A major focus of our laboratory is to understand hepatic lipid droplets. Over 1.5 billion people worldwide have non-alcoholic fatty liver disease (NAFLD), which is characterized by the accumulation of lipid droplets. NAFLD greatly increases the risk of more advanced liver diseases (e.g. steatohepatitis, hepatocellular carcninoma) as well as metabolic diseases (e.g. Type 2 Diabetes, cardiovascular diseases, etc.), thus, understanding its underlying etiology is critical. Specifically, we ask the following questions:
What are lipid droplets comprised of?
Once thought of as inert forms of energy storage, lipid droplets are now recognized to be dynamic organelles with unique lipid and protein composition. We are particularly interested in identifying and characterizing the role of specific resident proteins as mediators of lipid droplet metabolism and signaling.
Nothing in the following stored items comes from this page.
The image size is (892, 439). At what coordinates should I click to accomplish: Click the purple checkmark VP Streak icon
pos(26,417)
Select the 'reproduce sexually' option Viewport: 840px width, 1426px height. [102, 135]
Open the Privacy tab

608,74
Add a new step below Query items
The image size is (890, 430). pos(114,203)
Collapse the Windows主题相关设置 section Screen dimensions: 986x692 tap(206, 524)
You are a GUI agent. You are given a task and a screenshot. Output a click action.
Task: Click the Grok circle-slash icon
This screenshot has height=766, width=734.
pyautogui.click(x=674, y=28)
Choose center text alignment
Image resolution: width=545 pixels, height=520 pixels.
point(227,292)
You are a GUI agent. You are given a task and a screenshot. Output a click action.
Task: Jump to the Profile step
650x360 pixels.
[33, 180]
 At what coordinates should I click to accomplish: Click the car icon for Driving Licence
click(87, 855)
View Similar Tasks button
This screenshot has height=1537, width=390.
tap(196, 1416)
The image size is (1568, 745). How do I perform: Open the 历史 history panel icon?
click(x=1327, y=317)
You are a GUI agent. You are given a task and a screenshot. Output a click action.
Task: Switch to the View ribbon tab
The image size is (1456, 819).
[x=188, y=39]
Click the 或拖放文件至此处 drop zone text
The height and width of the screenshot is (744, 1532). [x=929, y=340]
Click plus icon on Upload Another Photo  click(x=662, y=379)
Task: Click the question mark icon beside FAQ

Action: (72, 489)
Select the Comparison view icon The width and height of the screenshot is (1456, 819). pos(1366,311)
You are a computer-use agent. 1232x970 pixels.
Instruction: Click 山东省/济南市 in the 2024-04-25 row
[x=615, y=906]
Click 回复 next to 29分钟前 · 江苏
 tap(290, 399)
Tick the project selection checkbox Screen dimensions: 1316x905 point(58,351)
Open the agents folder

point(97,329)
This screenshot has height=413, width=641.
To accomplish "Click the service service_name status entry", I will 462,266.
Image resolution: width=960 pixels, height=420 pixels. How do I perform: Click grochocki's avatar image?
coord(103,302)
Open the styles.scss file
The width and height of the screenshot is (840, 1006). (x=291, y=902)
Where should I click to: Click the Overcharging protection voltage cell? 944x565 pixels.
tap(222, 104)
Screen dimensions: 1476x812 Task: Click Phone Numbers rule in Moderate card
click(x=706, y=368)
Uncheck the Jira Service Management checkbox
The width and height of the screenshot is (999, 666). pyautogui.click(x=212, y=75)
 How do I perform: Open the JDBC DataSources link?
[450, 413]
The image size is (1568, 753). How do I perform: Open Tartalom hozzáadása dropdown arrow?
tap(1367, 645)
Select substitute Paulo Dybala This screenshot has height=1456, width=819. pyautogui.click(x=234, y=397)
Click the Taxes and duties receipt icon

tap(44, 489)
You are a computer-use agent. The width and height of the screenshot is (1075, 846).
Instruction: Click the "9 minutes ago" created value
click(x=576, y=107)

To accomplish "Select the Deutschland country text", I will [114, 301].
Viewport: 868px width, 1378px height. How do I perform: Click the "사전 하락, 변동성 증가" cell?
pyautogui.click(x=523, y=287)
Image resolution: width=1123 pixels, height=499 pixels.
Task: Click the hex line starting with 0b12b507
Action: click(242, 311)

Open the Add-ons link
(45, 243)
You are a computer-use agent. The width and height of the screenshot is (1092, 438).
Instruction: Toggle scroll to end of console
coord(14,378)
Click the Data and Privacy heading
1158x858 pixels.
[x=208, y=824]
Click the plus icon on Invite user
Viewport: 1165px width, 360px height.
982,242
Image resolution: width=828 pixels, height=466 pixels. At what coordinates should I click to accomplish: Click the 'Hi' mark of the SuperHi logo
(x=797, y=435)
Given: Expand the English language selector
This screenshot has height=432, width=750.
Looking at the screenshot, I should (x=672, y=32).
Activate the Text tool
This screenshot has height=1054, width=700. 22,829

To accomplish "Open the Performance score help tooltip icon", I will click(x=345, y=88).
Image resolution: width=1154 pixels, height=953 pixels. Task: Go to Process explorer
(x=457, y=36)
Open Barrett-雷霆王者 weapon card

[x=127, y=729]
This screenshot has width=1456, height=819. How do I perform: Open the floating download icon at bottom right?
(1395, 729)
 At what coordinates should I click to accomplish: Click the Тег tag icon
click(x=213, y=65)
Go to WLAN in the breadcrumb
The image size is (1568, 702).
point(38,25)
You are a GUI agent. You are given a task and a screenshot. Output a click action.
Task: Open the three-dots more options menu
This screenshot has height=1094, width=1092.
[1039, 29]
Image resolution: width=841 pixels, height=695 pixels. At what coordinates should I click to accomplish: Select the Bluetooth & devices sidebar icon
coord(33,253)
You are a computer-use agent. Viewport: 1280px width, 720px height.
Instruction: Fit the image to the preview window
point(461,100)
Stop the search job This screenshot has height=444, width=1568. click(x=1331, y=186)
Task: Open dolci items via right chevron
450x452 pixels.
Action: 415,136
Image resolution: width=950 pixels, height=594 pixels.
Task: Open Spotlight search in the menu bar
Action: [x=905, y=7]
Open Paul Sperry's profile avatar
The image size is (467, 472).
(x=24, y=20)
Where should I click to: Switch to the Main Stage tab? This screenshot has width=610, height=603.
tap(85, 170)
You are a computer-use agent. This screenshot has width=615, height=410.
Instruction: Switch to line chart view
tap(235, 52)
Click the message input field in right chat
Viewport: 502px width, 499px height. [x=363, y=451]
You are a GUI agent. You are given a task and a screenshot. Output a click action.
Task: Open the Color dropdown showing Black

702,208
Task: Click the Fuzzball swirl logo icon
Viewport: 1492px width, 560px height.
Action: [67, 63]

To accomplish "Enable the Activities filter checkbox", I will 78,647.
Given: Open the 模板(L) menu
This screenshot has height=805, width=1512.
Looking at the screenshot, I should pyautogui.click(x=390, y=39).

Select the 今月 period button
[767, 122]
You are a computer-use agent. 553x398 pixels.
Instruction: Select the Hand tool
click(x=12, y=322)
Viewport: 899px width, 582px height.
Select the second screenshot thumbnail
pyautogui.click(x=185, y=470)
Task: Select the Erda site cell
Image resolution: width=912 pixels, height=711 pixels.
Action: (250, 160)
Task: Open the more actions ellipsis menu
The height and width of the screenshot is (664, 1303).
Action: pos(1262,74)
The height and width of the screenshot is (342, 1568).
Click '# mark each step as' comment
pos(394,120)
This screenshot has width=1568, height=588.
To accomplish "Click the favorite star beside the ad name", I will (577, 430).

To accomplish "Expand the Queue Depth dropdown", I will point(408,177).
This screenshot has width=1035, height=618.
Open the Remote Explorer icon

What regulates lipid droplet turnover?
These studies characterize lipases and related proteins and processes (i.e. lipophagy) that influence lipid droplet catabolism. We want to know how these proteins are regulated and what factors contribute to lipid droplet breakdown.
How do lipid droplets communicate to the rest of the cell?
Lipid droplets represent the major storage form of energy in most cells. Much as adipose tissue communicates to the rest of the body, lipid droplets must communicate intracellularly to influence cell function. Our laboratory is interested in elucidating signal networks that link lipid droplet catabolism to cell function. We have recently identified a novel signaling pathways linking ATGL-catalzyed lipolysis to SIRT1 activation. Ongoing studies are further defining this signaling pathway and its physiological ramifications.
How do lipid droplets link NAFLD to its comorbidities?
What is it about lipid droplets that cause disease development or progression? Similar to the above, we want to know how alterations in lipid droplet composition or turnover influence disease development. For example, why does NAFLD track closely with hepatic insulin resistance? We believe that lipid droplet metabolism is a key node that regulates insulin signaling and hepatic glucose production. Although a main focus is in the liver, we are also pursuing other studies linking lipid droplets to metabolic disease including cancer as well as the role of lipid droplets in the aging process.
Although most of our studies focus on the liver, we have also become very interested in understanding lipid droplet biology and energy metabolism in the muscle as well. Numerous ongoing studies are involved with muscle lipid metabolism in the context of exercise and/or insulin resistance in both animals and humans.